Boris Vallaud, député des Landes, est notamment revenu sur le dispositif de négociation sans délégué syndical dans les entreprises de moins de cinquante salariés. Ce dispositif devait permettre aux entreprises de négocier directement avec le personnel, via un référendum. Mais l’augmentation des accords conclus par référendum depuis le début de l’année 2019 est très modeste.

De plus, l’approbation par référendum d’un projet d’accord de l’employeur est l’antithèse de la négociation. Cette mesure, qui expose les salariés, insuffisamment formés et protégés, continue d’ailleurs de susciter la réprobation unanime des organisations syndicales, qui y voient l’une des dispositions les plus contestables des ordonnances, car elle affaiblit le dialogue social.

Valérie Rabault, députée de Tarn-et-Garonne, est revenue sur la mise en place d’un comité social et économique (CSE) dans les entreprises dont l’effectif est au moins égal à 11 salariés.

Les CSE résultent de la fusion des 3 anciennes instances de représentation du personnel : délégués du personnel, comité d’entreprise (CE) et comité d’hygiène, de sécurité et des conditions de travail (CHSCT). Un élu du CSE doit donc désormais exercer simultanément les compétences qui étaient auparavant attribuées à 3 instances distinctes. Il en découle une exigence accrue dans la maîtrise des dossiers.

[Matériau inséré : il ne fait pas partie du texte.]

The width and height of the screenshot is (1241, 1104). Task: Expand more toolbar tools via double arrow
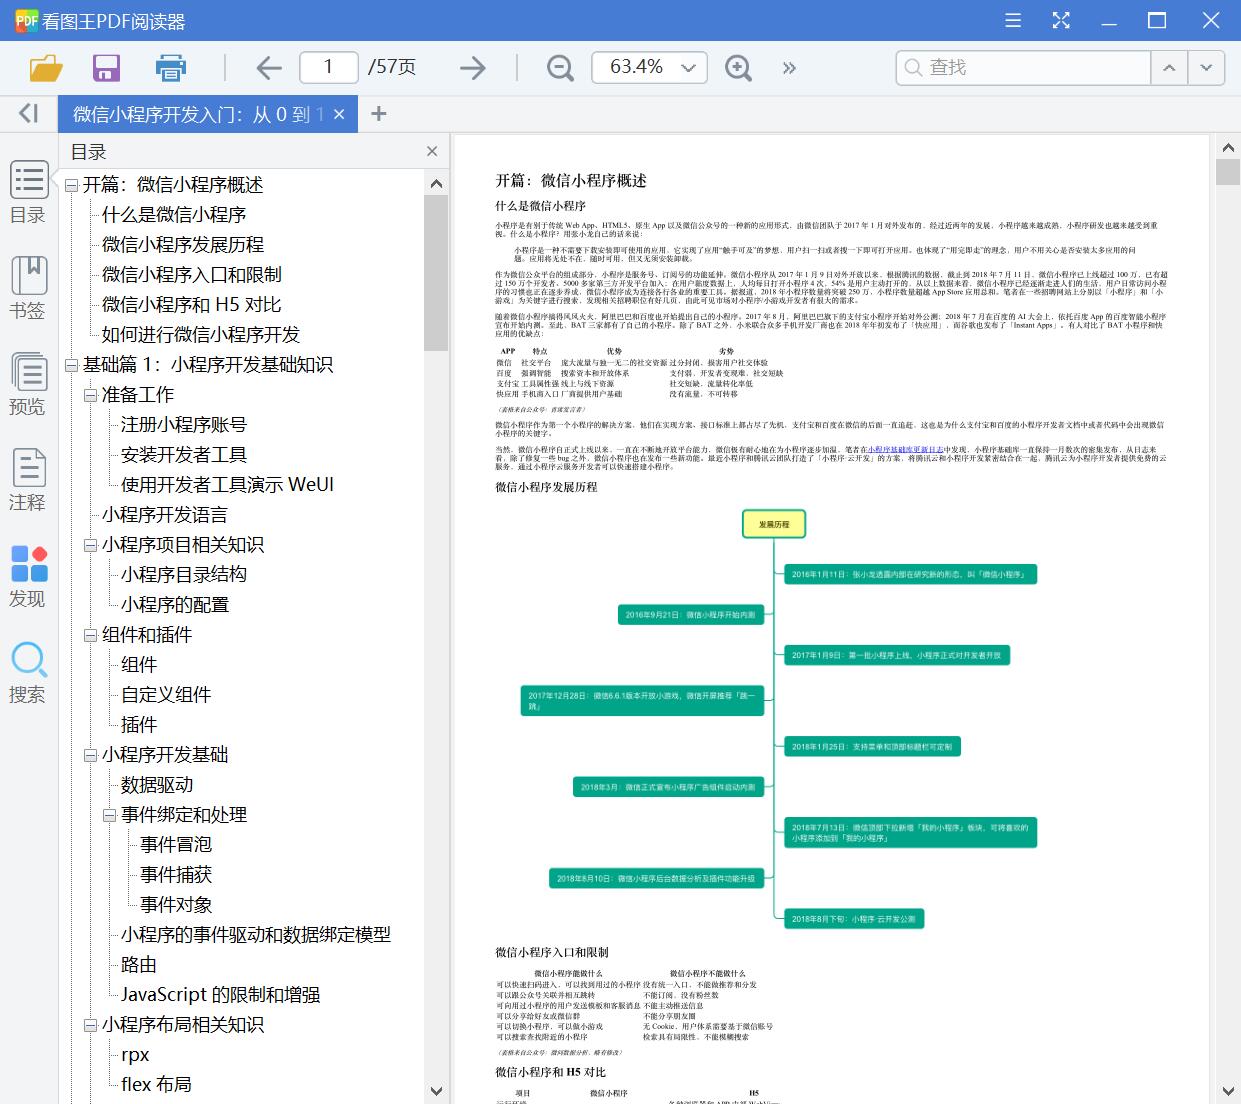point(789,68)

Si l’objectif affiché par le Gouvernement était d’élargir les compétences des représentants du personnel afin de leur donner une vision globale des enjeux de l’entreprise, il semble au contraire que la concentration de ces responsabilités risque de dissuader de nombreux salariés à se présenter aux élections professionnelles, ce qui pourrait affaiblir la aussi le dialogue social.